# Apply what you read
1. In the review on clinician decision certainty below, why is extreme diagnostic confidence described as dangerous? Answer in one to three sentences.
2. Render this sentence from the review on clinician decision certainty below into Spanish: "Nine studies were included and all were generally at high risk of bias."
3. Echo the part of the review on clinician decision certainty below that runs from "Real time self-rating of decision" to "with clinical outcomes.", with no changes.

Real time self-rating of decision certainty by clinicians: a systematic review
Abstract
Background
We sought to establish to what extent decision certainty has been measured in real time and whether high or low levels of certainty correlate with clinical outcomes.
Methods
Our pre-specified study protocol is published on PROSPERO, CRD42019128112. We identified prospective studies from Medline, Embase and PsycINFO up to February 2019 that measured real time self-rating of the certainty of a medical decision by a clinician.
Findings
Nine studies were included and all were generally at high risk of bias. Only one study assessed long-term clinical outcomes: patients rated with high diagnostic uncertainty for heart failure had longer length of stay, increased mortality and higher readmission rates at 1 year than those rated with diagnostic certainty. One other study demonstrated the danger of extreme diagnostic confidence – 7% of cases (24/341) labelled as having either 0% or 100% diagnostic likelihood of heart failure were made in error.

# Records drawn from a dataset
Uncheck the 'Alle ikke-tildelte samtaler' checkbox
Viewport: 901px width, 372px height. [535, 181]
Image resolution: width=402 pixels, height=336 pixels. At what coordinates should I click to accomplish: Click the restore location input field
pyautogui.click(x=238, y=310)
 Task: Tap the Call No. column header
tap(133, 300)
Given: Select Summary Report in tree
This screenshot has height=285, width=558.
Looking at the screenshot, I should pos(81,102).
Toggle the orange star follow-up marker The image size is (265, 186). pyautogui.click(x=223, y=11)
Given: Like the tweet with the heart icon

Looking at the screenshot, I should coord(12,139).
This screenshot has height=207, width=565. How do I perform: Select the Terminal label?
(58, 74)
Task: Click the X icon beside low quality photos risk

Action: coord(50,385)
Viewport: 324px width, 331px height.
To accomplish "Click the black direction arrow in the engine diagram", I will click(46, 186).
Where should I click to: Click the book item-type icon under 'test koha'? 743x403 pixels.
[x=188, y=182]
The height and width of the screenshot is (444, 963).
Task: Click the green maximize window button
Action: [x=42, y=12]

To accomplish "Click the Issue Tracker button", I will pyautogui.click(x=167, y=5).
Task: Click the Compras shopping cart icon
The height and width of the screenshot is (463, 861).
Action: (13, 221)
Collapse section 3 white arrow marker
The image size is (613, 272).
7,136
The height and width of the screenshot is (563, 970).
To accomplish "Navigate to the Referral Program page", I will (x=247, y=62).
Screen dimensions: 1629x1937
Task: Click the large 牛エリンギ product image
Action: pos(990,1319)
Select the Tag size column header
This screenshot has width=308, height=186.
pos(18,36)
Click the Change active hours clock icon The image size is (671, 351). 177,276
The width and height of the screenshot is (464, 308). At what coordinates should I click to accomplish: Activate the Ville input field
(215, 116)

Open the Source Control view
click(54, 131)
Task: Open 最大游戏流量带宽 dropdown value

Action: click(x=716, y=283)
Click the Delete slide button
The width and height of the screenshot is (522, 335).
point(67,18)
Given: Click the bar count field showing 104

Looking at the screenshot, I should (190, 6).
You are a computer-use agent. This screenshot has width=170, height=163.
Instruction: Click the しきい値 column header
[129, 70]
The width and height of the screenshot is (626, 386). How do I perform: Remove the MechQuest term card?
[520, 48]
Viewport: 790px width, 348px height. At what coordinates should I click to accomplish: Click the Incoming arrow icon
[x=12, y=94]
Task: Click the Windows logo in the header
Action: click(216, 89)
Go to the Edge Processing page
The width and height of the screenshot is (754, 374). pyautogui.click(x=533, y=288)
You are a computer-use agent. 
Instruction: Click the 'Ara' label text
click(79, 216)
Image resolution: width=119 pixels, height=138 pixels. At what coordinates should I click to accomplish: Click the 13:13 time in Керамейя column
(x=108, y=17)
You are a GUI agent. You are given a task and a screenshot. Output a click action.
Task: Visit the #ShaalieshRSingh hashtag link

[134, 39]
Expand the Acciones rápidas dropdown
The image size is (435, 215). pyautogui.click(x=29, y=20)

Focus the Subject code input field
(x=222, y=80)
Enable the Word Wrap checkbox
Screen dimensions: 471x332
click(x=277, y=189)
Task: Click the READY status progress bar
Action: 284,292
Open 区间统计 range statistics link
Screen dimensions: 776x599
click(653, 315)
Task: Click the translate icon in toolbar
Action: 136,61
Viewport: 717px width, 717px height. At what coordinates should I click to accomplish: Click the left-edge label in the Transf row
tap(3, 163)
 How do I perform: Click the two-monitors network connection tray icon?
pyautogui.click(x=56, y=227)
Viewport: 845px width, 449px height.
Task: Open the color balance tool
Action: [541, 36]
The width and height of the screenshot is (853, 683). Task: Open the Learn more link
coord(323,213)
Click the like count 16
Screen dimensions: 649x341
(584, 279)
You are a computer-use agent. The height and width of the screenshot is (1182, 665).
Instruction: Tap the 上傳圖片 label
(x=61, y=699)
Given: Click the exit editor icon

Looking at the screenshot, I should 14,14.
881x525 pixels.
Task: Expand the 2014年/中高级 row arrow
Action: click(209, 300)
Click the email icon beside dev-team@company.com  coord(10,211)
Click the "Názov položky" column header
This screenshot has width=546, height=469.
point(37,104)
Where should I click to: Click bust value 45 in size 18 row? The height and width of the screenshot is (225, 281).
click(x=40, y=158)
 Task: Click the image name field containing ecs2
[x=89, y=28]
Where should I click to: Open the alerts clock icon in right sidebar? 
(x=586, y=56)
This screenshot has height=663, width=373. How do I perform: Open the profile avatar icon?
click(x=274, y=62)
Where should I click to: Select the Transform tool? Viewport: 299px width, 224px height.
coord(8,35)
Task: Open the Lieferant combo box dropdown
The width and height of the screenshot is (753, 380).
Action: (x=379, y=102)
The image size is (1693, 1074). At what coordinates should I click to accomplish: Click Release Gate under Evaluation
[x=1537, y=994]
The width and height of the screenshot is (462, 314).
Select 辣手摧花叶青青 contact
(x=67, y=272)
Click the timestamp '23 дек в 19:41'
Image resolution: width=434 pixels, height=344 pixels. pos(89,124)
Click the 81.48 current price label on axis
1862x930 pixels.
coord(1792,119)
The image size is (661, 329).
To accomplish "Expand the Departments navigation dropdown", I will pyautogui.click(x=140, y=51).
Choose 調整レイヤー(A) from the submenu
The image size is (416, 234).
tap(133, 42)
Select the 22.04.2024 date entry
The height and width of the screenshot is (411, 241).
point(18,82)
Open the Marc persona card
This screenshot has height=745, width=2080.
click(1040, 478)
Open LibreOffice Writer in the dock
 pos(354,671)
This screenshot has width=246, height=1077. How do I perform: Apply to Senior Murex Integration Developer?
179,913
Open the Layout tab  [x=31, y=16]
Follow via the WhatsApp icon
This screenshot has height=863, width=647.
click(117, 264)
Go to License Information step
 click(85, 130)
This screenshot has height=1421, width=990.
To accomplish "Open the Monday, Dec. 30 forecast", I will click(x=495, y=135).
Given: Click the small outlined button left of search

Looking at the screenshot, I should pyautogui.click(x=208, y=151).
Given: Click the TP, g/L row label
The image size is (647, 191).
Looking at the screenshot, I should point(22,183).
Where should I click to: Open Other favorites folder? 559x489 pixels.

# Task solutions
1. One study found that 7% of cases (24/341) labelled as having either a 0% or a 100% diagnostic likelihood of heart failure were made in error.

2. Se incluyeron nueve estudios y todos presentaban, en general, un alto riesgo de sesgo.

3.
Real time self-rating of decision certainty by clinicians: a systematic review
Abstract
Background
We sought to establish to what extent decision certainty has been measured in real time and whether high or low levels of certainty correlate with clinical outcomes.